Milla : Renaissance et superficialité auteuriste

Deuxième long-métrage de Valérie Massadian, où deux jeunes personnes sont amoureuses au point de s’évader ensemble. Des vagabonds propulsés par l’amour, par le désir d’être juste ensemble. Le film démarre très bien dans ce voyage entrepris par les deux personnages. Une sorte de chronique sauvage d’un couple qui s’embarque dans la précarité. Tel un conte de personnages en marge de tout, où les jours se suivent et sont tous de nouveaux défis. Valérie Massadian a notamment la bonne note pour que la fougue de cette chronique prenne un tournant significatif. L’un des deux trouve un travail, puisque l’argent est devenu un élément indispensable à la survie, même lorsqu’on décide de vagabonder. Ainsi, l’univers de la maison abandonnée se modifie, à mesure que les corps prennent de la distance (à cause du travail) et que la maison se meuble petit à petit. Mais cette chronique touchante prend un tournant plus radical ensuite, mais qui fait sombrer le film dans la perte de rythme et dans le manque total d’idées.

Certes, le film ne manque pas de messages intéressants : le courage, la féminité, l’amour, l’amitié, la lutte. Sauf que le film ne prend que trop rarement un ton grave ou dramatique. Le film est toujours à la recherche de la beauté et d’une forme d’héroïsme de la part de sa protagoniste courageuse. Or, rien ne peut fonctionner si la tragédie du parcours n’est pas marquée plus sombrement. Dans sa seconde partie, le film semble vouloir conter le schéma type d’une renaissance intime après un grand choc dramatique. Sauf que les éléments qui se substituent à une absence ne devraient pas se substituer à la beauté de la première partie. Même si la protagoniste se transforme psychologiquement, la caméra la regarde toujours de la même façon. Le film fait preuve de bien trop de complaisance dans le traitement de la « renaissance », allant même jusqu’à effacer la première partie en changeant d’habitation.

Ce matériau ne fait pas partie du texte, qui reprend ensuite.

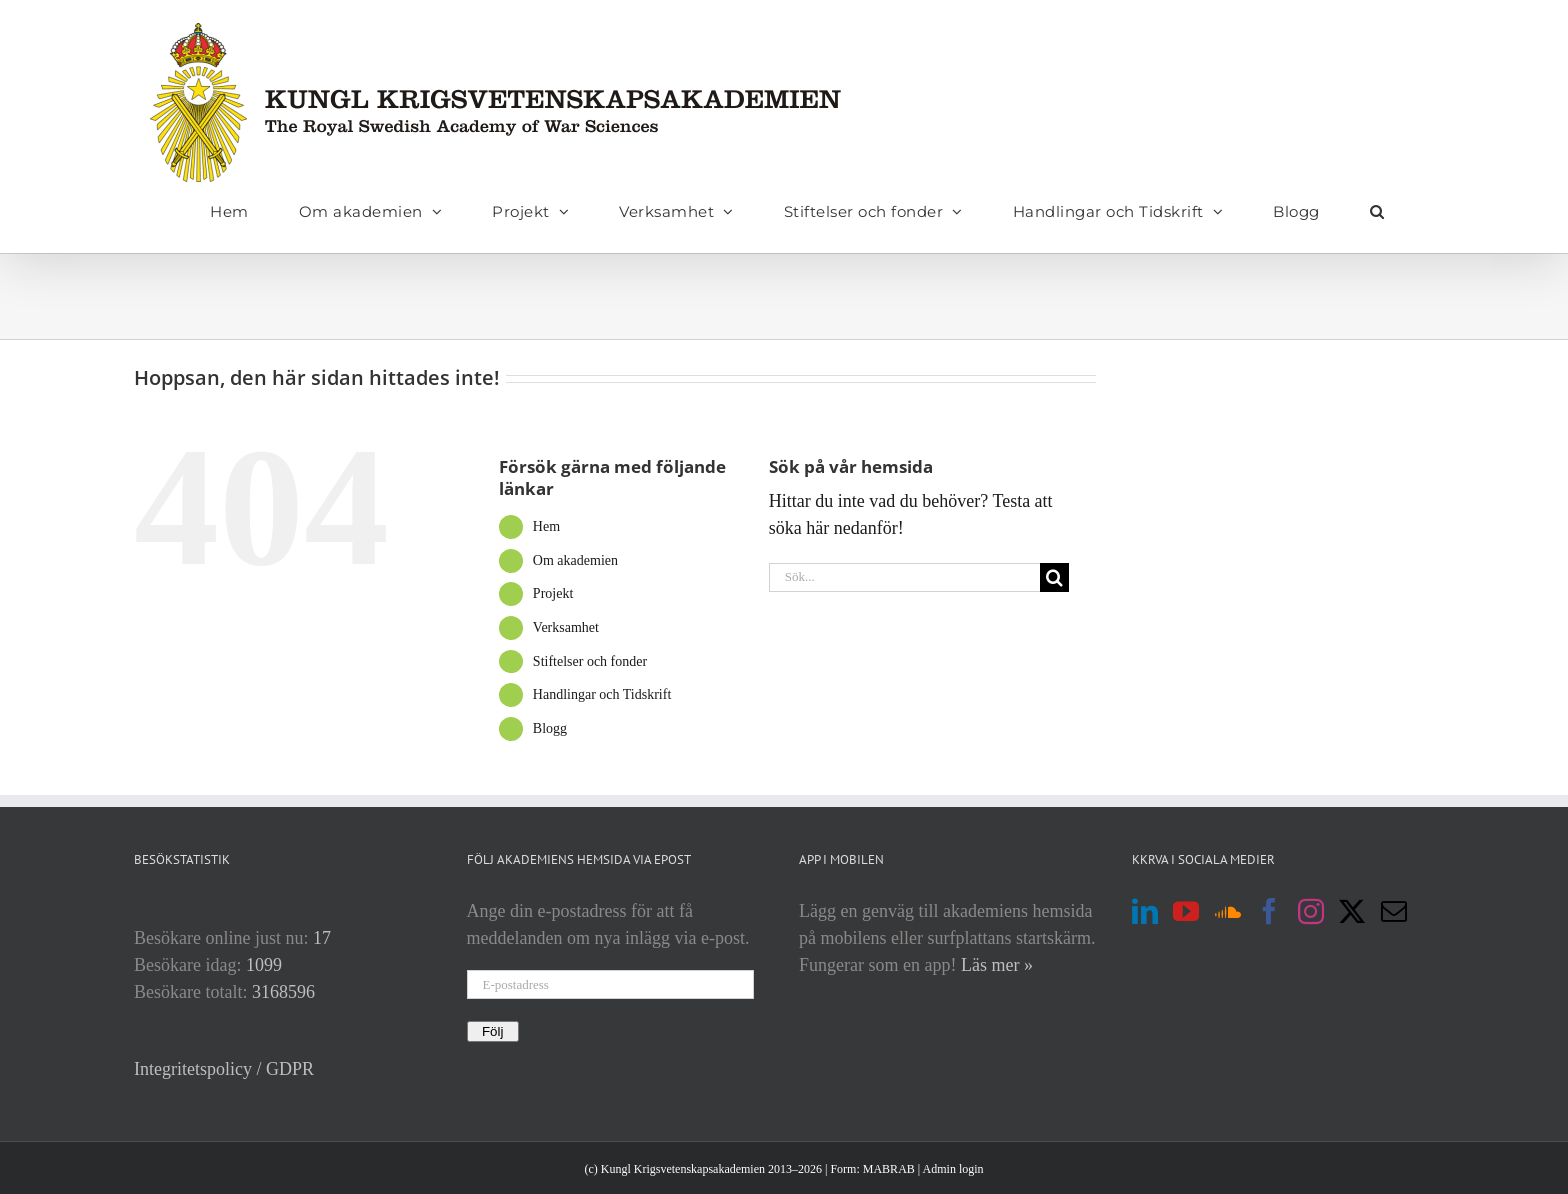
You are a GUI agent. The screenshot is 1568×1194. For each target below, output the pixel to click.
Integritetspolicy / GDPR (224, 1069)
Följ (493, 1031)
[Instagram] (1311, 911)
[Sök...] (905, 577)
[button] (1377, 211)
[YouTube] (1186, 911)
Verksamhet (566, 627)
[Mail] (1394, 911)
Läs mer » (997, 965)
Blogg (550, 728)
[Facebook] (1269, 911)
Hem (546, 526)
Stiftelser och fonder (590, 661)
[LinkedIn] (1145, 911)
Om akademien (575, 560)
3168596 (283, 992)
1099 (264, 965)
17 (322, 938)
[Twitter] (1352, 911)
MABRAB (889, 1169)
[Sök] (1054, 577)
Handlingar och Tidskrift (602, 694)
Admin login (953, 1169)
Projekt (553, 593)
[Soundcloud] (1228, 911)
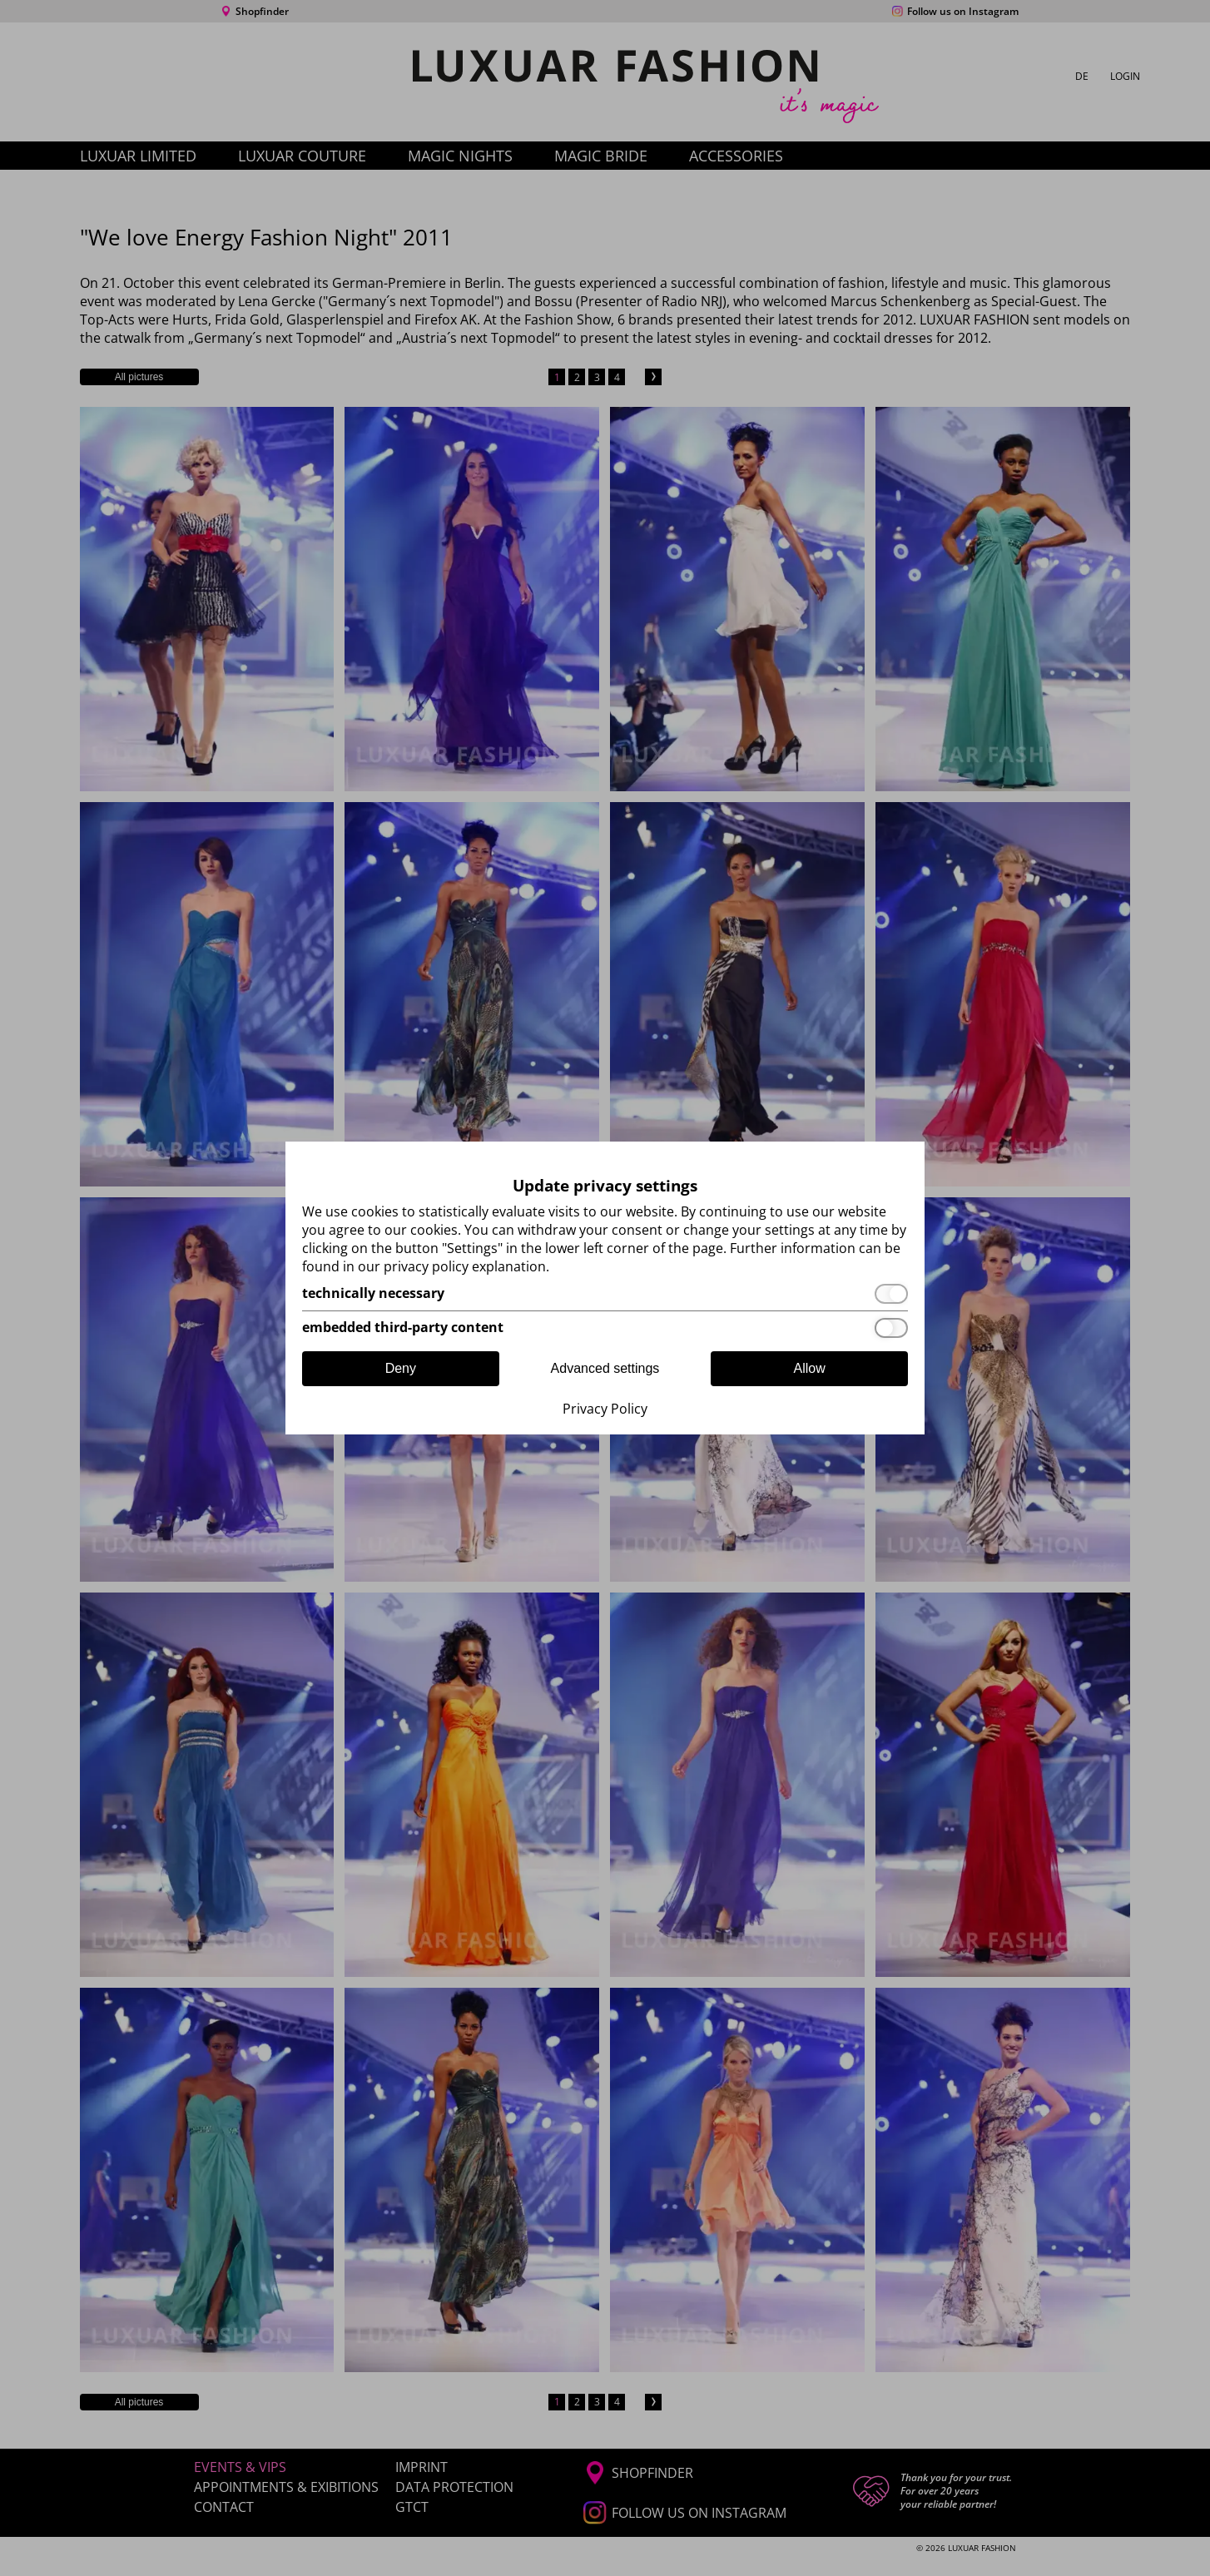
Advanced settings (605, 1368)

Ainsi, Valérie Massadian étire son récit au plus long possible. Alors que le film aurait pu durer facilement 1h30, il dure un peu plus de 2h (on se demande encore pourquoi). Il y a tellement de longueurs qui peuvent être retirer, qu’il est impossible de toutes les lister. La première partie du film va directement à l’essentiel, en dessinant une chronique attachante et troublante à la fois. Toutefois, la seconde partie se noie dans la démonstration de la chronique. Après la grande ellipse, la protagoniste nommée Milla est soumise à de nombreuses répétitions qui n’apportent pas grand chose à sa personnalité. La chronique de la seconde partie travaille le temps comme un calque, où les jours fictifs se multiplient à égalité, où seules les quelques rencontres faites apportent un peu de vitalité.

Parce que même la mise en scène est fatigante. A vouloir trop travailler sur le temps, la mise en scène semble insister sur les mêmes détails. Même si l’intimité est le meilleur point de vue pour exprimer l’évolution d’un personnage, d’explorer sa douleur et de développer sa guérison, il faut tout de même que cette intimité puisse contenir assez de bagage. Sauf que le film s’appuie sans cesse sur les mêmes idées, sur les mêmes détails intimes, créant alors un temps mort pour chaque nouvelle scène. Valérie Massadian ne compose son film (pratiquement, à quelques exceptions près) qu’avec des plans fixes. Une esthétique tellement austère, minimaliste, que le film se prend pour une fable à caractère mélancolique (le pire moment étant ce poème récité face caméra avec un fond rouge). Alors que la première partie se concentre suffisamment sur la transformation de l’espace, de l’environnement sentimental, la seconde partie du film gomme totalement cette intention. Les espaces de la seconde partie ne sont qu’anecdotiques, n’étant qu’un décor de mise en situation. Il n’y a pas vraiment de poésie qui ressort de ce film, puisque les espaces fonctionnent sur l’attente, sur le temps mort mais sans contemplation tellement le cadre est resserré. Clairement ce qu’il y a de plus pénible à voir dans ce type de cinéma français qui se veut auteurisant.